Во время дружеских бесед с трактористом и пастухом с нежностью вспоминал Ольгу Владимировну. Её пухлые, красиво изогнутые губы, слегка удлинённые лицо, открытый, как иконах, лоб, карие глаза под густыми бровями.
Ждать первого сентября было невмоготу.
В последнюю субботу августа явился к знакомой пятиэтажке, тайному месту их неистовых свиданий. Погода радовала. День был хорош и обещал стать еще лучше. Душа пела и ликовала. Откуда-то сверху, из космоса, на него падала невидимая сеть неистового вожделения. Пеленала, сковывала разум. Почти бегом поднялся на четвёртый этаж. Остановился, усмиряя бешено бьющееся сердце.
Ольга Владимировна открыла дверь. Она чудо как похорошела. Загоревшая кожа, иссиня-чёрные волосы, огромные колдовские глаза. Точёную фигуру не скрывал шёлковый халатик.
— Я вернулся, — радостно объявил Андрей, протягивая букетик гладиолусов.
— Кто там? — раздался мужской голос из глубины квартиры.
— Из школы, — равнодушно ответила Комиссар.
Она не взяла цветы. Взгляд был чужой, в нём не было даже обычной неприязни.
— Гладиолусы учителям подаришь первого сентября. Я сейчас занята.
Андрей опешил. Он был готов к скандалу, крикам, драке, неистовым поцелуям, но не к полному беспросветному равнодушию.
— Я был в деревне, научился на тракторе, корову доить, — быстро затараторил он, удивляясь, как беспомощно звучат слова.
В коридор вышел крупный мужчина в домашних тапочках и спортивном костюме. Он по-хозяйски обнял Ольгу Владимировну, и Андрей понял, что наступающий день не будет таким, как ожидалось.

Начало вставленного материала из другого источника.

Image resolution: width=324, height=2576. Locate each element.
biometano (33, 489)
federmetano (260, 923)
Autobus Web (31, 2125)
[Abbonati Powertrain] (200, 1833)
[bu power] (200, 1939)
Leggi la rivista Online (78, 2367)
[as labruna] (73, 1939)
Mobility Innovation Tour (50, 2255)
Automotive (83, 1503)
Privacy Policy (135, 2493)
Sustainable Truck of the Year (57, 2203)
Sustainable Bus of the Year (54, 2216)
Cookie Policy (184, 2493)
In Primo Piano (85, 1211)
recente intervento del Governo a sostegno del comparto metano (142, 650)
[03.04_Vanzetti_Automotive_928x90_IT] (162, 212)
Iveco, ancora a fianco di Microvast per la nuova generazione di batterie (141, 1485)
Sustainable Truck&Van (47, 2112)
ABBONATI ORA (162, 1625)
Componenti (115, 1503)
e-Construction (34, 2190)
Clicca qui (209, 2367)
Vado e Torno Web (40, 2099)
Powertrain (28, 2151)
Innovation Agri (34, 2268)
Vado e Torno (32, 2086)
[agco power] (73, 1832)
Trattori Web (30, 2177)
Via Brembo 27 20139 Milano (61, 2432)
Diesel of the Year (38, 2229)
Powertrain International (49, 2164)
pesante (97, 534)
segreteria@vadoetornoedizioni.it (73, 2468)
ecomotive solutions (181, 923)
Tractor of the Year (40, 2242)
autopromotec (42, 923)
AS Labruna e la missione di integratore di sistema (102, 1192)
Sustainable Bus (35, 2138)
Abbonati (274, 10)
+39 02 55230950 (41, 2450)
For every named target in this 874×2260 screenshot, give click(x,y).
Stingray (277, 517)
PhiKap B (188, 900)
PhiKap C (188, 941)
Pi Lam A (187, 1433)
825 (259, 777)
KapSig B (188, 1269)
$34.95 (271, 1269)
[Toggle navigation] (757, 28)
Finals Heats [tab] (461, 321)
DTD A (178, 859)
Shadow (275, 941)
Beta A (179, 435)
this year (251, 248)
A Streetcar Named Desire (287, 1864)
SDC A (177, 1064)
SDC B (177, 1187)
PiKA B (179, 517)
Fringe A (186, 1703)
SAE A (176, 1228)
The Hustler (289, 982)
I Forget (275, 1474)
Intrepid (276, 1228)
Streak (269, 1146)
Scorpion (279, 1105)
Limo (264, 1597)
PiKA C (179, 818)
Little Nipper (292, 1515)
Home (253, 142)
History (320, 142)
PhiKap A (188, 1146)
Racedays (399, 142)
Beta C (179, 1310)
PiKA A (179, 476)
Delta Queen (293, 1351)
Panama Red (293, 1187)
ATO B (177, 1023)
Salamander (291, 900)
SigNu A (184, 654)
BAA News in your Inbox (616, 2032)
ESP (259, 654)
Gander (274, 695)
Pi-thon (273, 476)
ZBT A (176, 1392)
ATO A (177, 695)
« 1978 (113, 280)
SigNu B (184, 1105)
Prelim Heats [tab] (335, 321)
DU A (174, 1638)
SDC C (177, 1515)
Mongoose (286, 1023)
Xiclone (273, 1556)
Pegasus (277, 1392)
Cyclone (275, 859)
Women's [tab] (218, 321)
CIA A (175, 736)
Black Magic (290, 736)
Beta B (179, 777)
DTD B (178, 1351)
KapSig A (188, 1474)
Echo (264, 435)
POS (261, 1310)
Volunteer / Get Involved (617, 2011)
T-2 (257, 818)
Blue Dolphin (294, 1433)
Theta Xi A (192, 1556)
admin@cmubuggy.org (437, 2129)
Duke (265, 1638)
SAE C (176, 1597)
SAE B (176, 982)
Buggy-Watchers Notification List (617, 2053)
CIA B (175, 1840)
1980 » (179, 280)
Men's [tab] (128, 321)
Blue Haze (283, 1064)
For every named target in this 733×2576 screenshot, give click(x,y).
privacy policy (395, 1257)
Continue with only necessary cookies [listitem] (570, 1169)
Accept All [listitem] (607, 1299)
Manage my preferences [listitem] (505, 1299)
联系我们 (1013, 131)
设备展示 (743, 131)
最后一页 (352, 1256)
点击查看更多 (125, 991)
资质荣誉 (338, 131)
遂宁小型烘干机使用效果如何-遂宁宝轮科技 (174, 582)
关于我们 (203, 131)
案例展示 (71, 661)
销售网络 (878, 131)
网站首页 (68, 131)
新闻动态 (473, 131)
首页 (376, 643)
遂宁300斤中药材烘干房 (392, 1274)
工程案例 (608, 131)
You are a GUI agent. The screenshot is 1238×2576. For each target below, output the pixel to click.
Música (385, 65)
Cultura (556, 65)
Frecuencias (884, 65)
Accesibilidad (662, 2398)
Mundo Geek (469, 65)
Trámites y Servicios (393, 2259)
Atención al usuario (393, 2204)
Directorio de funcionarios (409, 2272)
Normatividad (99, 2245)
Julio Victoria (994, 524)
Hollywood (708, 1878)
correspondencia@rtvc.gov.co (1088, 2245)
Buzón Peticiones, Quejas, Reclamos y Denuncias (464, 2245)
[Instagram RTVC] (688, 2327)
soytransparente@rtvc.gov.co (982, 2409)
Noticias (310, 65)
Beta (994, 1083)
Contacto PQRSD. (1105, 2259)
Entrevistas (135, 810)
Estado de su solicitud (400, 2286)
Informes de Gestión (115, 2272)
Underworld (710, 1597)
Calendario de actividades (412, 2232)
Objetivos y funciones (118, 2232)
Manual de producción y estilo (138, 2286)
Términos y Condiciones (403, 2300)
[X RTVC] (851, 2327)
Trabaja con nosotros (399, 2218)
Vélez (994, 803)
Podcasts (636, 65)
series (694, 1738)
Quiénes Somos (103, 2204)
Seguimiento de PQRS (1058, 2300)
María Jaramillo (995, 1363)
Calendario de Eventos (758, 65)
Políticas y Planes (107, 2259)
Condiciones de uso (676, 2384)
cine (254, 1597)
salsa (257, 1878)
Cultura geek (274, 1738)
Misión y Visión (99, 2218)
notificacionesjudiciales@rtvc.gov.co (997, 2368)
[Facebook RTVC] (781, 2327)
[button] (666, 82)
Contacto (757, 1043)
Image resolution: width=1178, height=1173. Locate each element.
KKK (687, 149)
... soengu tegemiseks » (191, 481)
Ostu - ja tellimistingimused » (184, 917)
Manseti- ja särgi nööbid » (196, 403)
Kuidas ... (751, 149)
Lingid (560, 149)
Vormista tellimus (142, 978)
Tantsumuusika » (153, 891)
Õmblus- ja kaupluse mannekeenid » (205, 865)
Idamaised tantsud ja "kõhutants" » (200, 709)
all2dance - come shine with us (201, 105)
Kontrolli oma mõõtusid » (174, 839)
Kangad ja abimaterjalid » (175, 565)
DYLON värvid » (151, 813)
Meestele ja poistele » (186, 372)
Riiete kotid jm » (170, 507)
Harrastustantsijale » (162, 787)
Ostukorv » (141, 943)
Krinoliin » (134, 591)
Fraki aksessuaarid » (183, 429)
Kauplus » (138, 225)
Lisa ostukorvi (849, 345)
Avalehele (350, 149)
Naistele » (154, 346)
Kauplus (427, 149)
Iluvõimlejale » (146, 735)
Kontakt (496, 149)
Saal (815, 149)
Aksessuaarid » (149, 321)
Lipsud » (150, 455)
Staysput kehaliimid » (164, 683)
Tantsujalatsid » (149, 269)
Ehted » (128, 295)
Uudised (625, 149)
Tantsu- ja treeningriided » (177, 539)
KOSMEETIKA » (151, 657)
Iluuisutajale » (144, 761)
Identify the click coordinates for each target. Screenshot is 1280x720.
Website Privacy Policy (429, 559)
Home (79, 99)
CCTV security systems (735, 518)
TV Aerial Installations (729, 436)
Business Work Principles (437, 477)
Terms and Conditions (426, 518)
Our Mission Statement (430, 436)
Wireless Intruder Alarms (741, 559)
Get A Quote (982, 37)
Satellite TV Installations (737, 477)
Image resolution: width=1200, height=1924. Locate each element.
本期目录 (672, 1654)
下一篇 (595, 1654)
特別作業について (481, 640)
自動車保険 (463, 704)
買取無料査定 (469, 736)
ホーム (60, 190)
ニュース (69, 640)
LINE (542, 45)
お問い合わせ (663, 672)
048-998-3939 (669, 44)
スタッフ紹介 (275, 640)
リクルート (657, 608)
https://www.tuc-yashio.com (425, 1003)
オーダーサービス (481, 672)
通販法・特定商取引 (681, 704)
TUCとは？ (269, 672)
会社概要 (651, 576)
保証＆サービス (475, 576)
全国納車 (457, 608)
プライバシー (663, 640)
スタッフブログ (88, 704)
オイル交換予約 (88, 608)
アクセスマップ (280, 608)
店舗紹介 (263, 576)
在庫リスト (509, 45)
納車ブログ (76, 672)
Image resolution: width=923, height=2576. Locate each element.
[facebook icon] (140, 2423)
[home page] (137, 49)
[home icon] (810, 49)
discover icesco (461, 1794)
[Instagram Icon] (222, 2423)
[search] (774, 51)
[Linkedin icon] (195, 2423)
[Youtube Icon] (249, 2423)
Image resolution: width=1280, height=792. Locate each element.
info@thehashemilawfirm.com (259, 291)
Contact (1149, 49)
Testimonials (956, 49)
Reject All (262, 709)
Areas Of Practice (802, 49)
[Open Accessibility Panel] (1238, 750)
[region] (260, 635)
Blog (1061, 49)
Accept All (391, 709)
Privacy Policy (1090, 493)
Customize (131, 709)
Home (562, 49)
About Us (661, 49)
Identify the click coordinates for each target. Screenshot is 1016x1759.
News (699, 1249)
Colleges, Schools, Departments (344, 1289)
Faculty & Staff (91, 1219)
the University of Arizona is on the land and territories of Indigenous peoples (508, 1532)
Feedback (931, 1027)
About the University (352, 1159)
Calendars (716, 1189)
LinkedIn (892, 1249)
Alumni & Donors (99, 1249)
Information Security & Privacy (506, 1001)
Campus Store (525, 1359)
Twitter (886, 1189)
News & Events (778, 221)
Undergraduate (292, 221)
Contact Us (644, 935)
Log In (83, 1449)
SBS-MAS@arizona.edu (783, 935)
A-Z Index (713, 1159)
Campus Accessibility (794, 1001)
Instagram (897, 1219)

— Он уже уходит, — спокойно сказала Комиссар.
— Я хочу поговорить, — отчаянно крикнул парень.
Мужчина, видимо, что-то сообразил и без усилия отодвинул Андрея за порог:
— Катись-ка ты, колобок, восвояси.
Дверь закрылась.
Учебный год начался паршиво. Все попытки Андрея поговорить с Ольгой Владимировной натыкались на стену.
Наконец он остался с ней наедине после заседания комитета комсомола:
— Давай объяснимся.
— Андрей, прекрати меня преследовать. Что ты потерял в моём кабинете?
— Это и мой кабинет, как члена комитета комсомола.